A fixed deposit is favoured for its high-interest rate and its flexibility. Nonetheless, the chances may be low, but there are some risk factors associated with fixed deposits.

Things to look for before investing in FD

Before investment in fixed deposit, one shall always have to keep the factors in mind that can affect their FD returns at maturity.. Knowing about the risks before investing in a fixed deposit account should be beneficial for you in every aspect. Some of them are given below in the following points.

Risks involved in taxes

Fixed deposits are taxed as per the different tax slabs. If you are above 60, you can expect a relaxation in the tax. Else if your amount is under Rs. 50,000, then there is an exemption under section 80 TTB of IT act. The tax that you will be paying to the government is deducted as per the amount of your investment along with the interest you gather. 

Risks involved in liquidity

There are specific lock-in periods available in the case of fixed deposit accounts. You cannot withdraw a single penny out of the fixed amount that you invest until it matures. So for a sudden, if you require money, you cannot withdraw from your fixed deposit account which counts a major discredit of the FD accounts.

Risks involved in inflation

The inflation plays a crucial role in the rate of interests of a fixed deposit account. If the FD returns fail to beat inflammation, you will face loss. Suppose the inflation is 4%, in such case if your FD return is at 6%, it is a good sign. However, if the numbers are vice versa, it will be bad news for you.

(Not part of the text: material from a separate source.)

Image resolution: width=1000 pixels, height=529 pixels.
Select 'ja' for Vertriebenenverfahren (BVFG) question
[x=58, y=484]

Risks involved in the rate of interest

There is a significant risk related to the interest rate as the money is locked in the financial institute or the bank for a fixed amount of time. The fluctuation of interests is variable with the changes in the economy. If the FD interest rate of your respective FD gets higher, you will not be availing any profit from it. It is the prime difference between an FD and a bond structure as prevalent.

Risks involved in the defaults 

The default risks are always there in case of fixed deposits. It is true that defaults are hardly seen in prominent financial institutes and banks with reputation, but small banks defaults are seen sometimes. There is a new rule applicable now for getting rid of ruins; each account can tune Rs. 5 lakhs for each version and so the people can divide their money to different accounts for extra assurance.

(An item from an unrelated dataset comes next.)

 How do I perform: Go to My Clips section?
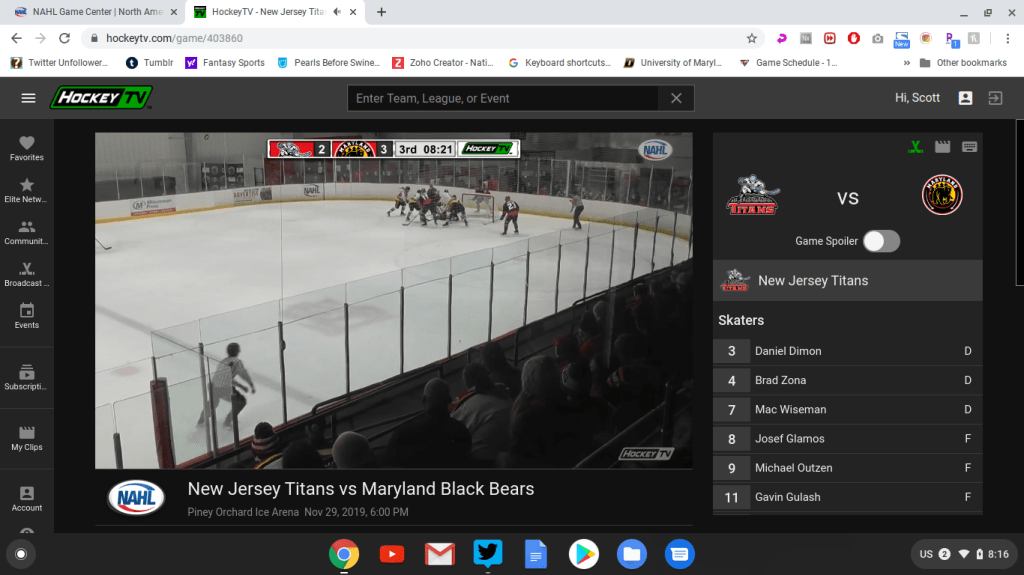click(x=27, y=438)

Risks involved in the reinvestment

This risk comes after your fixed deposit money gets maturity. You indeed got an attractive price, but what you get after that. If you stick to FD again, you have to go on with the currently available process. Thus your long term financial plans may get hampered for this as you cannot expect lucrative returns from your investment.

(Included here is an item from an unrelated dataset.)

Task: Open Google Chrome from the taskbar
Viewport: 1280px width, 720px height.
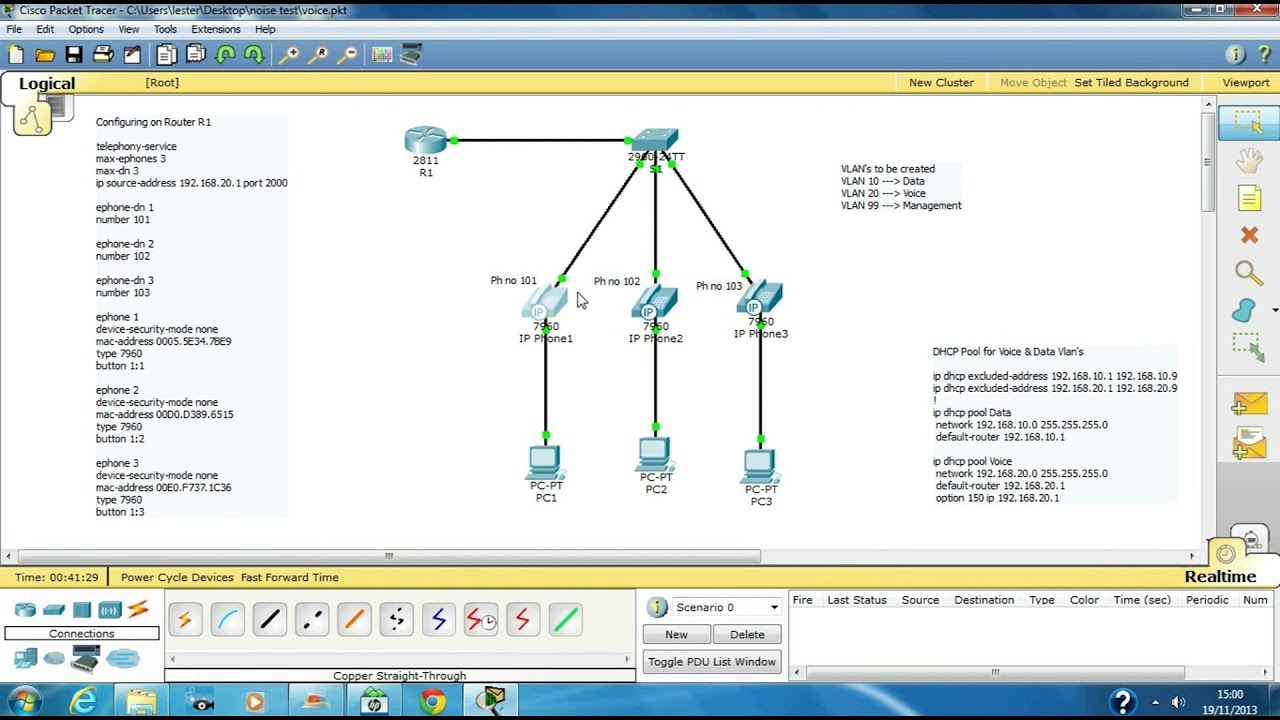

Keeping in mind about the risks before investing in fixed deposits is always beneficial for investors. Besides the risks, the senior citizen enjoys extra benefits on their deposition in the fixed deposit accounts. Prevalent financial institution rates can reach up to 6.2% per annum over five years of lock-in periods. They can also be taken in a monthly scheme creating a regular source of income and giving peace of mind after your retirement periods. Thus, investment in an FD account can be an excellent way to ensure a handsome return after your retirement.